Do this
Please reproduce the data between the lines holding "Where should I click to: Select Sim" and "will click(2114, 28).", inclusive, replacing "How do I perform" with "How can I do" and leaving everything else unchanged.

Given records

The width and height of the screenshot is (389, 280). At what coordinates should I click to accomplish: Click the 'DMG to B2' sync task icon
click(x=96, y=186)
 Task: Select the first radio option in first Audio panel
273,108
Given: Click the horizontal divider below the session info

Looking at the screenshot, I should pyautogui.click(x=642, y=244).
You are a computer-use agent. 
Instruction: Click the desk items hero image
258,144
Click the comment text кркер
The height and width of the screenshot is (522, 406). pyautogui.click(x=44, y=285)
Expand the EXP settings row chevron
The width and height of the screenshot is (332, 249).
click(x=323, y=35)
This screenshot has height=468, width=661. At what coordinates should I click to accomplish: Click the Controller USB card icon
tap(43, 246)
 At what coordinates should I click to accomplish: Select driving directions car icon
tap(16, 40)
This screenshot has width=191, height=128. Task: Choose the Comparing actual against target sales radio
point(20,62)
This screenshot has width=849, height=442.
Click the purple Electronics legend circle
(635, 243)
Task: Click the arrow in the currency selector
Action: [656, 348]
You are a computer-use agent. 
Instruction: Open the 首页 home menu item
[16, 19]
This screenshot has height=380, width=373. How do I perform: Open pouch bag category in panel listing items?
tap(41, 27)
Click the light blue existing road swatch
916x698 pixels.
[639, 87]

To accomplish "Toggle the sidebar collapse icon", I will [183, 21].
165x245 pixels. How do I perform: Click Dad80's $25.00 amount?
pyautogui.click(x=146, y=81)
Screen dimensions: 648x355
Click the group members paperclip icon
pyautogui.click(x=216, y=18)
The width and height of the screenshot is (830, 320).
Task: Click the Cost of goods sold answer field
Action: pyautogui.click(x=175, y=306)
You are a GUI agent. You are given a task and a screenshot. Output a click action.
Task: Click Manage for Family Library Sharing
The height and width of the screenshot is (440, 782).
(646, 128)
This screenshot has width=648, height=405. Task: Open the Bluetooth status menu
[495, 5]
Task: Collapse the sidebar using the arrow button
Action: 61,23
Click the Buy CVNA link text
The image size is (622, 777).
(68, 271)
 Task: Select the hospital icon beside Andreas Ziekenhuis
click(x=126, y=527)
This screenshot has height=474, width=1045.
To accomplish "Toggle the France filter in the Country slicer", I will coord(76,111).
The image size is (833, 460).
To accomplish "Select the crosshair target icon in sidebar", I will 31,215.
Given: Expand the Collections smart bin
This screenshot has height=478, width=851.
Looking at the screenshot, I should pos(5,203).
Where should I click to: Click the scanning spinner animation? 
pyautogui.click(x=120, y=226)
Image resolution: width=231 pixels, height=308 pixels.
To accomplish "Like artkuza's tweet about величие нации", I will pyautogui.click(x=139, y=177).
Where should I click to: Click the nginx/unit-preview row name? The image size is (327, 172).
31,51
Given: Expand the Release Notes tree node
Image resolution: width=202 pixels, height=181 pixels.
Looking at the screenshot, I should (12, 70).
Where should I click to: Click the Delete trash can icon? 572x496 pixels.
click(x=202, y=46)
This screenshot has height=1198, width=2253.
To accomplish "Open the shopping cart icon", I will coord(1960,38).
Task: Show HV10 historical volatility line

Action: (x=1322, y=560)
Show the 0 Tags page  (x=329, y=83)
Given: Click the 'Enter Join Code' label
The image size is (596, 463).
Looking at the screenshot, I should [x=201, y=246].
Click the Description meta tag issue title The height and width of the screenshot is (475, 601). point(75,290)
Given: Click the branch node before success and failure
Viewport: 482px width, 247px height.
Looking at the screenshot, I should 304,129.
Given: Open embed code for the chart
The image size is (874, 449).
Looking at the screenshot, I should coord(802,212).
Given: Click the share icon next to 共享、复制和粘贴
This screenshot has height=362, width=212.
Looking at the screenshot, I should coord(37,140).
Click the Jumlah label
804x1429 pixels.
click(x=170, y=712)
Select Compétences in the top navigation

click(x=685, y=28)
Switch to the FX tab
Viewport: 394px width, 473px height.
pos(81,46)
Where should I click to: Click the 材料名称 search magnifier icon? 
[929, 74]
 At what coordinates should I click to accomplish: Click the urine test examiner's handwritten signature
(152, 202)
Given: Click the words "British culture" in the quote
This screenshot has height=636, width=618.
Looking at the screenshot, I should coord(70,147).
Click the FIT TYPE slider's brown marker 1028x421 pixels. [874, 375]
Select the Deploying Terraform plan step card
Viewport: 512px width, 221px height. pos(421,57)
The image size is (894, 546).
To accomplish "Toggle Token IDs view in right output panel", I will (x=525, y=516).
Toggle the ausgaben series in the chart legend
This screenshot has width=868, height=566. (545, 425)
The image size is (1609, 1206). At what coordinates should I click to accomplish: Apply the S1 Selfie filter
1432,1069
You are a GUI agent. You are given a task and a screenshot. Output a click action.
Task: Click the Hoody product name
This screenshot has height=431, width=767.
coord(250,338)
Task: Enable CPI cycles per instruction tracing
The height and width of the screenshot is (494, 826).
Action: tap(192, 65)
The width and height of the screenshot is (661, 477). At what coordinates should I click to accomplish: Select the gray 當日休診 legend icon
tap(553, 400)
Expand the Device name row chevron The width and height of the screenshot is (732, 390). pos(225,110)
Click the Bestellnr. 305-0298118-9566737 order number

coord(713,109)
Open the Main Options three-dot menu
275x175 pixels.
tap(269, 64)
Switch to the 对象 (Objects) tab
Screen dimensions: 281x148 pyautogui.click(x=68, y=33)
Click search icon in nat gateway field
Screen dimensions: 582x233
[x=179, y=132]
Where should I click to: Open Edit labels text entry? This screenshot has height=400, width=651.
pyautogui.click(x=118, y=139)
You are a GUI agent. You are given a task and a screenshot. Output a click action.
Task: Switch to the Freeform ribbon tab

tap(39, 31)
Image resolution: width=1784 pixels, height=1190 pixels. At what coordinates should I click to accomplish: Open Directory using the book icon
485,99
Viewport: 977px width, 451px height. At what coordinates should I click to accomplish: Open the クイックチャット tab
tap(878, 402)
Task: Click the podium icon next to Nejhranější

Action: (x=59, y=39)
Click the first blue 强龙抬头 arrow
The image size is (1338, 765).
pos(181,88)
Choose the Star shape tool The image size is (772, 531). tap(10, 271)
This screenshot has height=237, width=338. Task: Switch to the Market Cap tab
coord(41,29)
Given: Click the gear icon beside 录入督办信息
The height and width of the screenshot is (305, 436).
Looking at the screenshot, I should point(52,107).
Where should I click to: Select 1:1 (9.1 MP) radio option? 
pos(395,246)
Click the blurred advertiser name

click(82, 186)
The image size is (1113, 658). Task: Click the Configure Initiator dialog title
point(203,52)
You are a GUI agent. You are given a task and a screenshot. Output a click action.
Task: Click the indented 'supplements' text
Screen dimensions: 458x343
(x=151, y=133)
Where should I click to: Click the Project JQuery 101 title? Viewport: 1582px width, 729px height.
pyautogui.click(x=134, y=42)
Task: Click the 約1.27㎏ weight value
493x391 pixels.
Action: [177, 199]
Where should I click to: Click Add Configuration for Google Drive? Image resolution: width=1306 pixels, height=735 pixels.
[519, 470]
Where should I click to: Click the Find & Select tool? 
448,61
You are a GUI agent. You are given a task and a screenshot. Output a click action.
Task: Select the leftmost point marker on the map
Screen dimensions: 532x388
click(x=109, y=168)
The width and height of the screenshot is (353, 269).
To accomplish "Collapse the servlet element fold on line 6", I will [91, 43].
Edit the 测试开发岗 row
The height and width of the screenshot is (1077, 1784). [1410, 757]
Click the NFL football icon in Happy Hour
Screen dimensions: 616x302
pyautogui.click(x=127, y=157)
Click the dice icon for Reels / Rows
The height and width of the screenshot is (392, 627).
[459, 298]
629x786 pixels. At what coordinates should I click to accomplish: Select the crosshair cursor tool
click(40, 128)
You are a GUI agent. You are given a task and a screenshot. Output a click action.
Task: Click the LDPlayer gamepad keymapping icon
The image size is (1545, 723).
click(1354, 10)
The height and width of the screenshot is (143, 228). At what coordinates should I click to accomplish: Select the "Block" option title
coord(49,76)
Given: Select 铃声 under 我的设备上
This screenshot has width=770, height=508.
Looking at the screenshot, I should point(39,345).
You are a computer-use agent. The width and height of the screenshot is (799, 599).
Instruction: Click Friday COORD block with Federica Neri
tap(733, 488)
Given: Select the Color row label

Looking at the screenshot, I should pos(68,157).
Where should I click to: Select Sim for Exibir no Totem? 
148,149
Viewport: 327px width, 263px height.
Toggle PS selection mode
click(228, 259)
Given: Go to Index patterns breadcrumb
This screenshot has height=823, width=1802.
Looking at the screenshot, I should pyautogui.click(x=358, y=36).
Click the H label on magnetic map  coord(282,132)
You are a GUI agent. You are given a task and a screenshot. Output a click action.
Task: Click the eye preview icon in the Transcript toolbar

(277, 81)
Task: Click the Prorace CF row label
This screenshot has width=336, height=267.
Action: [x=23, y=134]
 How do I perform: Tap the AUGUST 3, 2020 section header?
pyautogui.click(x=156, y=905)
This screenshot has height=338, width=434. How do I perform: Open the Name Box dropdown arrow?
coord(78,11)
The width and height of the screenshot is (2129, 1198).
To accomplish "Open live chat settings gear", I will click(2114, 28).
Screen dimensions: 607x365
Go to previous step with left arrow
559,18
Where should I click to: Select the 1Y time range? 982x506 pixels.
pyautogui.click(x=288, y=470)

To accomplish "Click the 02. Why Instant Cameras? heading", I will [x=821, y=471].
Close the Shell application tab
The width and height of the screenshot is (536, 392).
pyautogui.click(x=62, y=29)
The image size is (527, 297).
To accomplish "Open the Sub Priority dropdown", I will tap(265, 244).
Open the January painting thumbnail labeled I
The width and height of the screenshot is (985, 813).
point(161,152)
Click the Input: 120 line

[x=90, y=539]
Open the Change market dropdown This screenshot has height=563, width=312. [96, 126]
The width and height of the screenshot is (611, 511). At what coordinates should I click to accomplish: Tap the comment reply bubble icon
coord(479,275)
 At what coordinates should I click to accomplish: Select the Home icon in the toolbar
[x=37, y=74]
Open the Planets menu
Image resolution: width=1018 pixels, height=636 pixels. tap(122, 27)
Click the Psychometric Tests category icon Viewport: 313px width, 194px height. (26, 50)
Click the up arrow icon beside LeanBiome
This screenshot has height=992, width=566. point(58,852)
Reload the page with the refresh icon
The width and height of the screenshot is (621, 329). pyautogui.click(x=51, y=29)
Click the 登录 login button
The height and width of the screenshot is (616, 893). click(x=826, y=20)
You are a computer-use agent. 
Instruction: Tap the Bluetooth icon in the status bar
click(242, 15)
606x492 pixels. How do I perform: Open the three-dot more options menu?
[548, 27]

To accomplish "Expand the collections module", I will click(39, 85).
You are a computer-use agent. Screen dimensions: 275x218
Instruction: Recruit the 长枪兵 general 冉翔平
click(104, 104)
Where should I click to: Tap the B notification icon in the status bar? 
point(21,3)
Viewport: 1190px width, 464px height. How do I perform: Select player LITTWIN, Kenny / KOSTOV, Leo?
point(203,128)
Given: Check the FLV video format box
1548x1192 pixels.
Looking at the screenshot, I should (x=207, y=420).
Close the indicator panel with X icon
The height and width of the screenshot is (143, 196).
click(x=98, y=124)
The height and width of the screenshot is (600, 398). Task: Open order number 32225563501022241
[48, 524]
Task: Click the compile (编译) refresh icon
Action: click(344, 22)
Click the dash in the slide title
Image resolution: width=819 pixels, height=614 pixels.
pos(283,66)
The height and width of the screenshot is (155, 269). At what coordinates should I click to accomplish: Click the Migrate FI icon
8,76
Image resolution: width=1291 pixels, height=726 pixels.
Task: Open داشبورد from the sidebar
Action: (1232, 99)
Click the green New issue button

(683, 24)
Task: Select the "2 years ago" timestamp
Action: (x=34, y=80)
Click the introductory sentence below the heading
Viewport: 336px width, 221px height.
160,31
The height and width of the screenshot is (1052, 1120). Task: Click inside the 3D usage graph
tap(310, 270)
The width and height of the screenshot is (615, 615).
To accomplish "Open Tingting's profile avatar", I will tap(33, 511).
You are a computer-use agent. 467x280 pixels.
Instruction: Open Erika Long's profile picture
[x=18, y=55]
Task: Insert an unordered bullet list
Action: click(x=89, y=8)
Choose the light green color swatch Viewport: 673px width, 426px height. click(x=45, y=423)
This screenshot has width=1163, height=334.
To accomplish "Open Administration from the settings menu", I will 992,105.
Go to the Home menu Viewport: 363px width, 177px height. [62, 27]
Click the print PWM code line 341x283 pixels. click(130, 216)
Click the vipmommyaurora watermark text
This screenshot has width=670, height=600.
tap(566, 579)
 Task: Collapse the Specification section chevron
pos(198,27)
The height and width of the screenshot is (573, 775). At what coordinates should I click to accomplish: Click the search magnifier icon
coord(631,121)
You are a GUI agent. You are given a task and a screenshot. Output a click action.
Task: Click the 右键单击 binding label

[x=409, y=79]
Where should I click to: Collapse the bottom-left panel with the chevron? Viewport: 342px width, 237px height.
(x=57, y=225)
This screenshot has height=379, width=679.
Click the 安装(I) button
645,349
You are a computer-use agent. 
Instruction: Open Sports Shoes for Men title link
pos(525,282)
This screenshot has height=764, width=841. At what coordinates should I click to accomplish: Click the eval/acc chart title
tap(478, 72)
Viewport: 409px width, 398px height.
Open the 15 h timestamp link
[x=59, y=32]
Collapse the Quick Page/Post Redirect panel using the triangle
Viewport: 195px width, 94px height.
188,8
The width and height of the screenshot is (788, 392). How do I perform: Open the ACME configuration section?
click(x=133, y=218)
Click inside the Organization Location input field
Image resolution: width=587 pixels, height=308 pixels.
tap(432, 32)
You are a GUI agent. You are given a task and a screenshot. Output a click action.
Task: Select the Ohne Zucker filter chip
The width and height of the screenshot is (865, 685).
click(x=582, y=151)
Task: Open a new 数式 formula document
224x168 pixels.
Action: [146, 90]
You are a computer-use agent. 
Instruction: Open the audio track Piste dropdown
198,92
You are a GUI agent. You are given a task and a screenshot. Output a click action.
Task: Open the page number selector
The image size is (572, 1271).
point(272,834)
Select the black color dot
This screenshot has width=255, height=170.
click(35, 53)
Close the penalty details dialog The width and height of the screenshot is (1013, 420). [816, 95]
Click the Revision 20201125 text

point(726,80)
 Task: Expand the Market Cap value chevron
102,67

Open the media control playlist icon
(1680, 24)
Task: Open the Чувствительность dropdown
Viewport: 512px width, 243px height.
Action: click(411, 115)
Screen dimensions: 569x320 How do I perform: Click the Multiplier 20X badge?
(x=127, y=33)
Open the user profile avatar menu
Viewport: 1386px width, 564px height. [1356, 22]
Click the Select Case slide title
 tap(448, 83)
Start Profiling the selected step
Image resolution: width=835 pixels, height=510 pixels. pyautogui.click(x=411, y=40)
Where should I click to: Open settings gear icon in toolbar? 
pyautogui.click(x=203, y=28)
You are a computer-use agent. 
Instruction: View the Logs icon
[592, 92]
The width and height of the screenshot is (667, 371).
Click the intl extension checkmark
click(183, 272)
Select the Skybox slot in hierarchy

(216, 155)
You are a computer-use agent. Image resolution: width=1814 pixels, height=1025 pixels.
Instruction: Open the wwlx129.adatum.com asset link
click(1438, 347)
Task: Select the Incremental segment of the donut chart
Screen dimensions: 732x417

Output for this task
Where should I click to: Select Sim for Exibir no Totem? 
148,149
Viewport: 327px width, 263px height.
Toggle PS selection mode
click(228, 259)
Given: Go to Index patterns breadcrumb
This screenshot has height=823, width=1802.
Looking at the screenshot, I should pyautogui.click(x=358, y=36).
Click the H label on magnetic map  coord(282,132)
You are a GUI agent. You are given a task and a screenshot. Output a click action.
Task: Click the eye preview icon in the Transcript toolbar

(277, 81)
Task: Click the Prorace CF row label
This screenshot has width=336, height=267.
Action: [x=23, y=134]
 How can I do: Tap the AUGUST 3, 2020 section header?
pyautogui.click(x=156, y=905)
This screenshot has height=338, width=434. How can I do: Open the Name Box dropdown arrow?
coord(78,11)
The width and height of the screenshot is (2129, 1198).
To accomplish "Open live chat settings gear", I will click(2114, 28).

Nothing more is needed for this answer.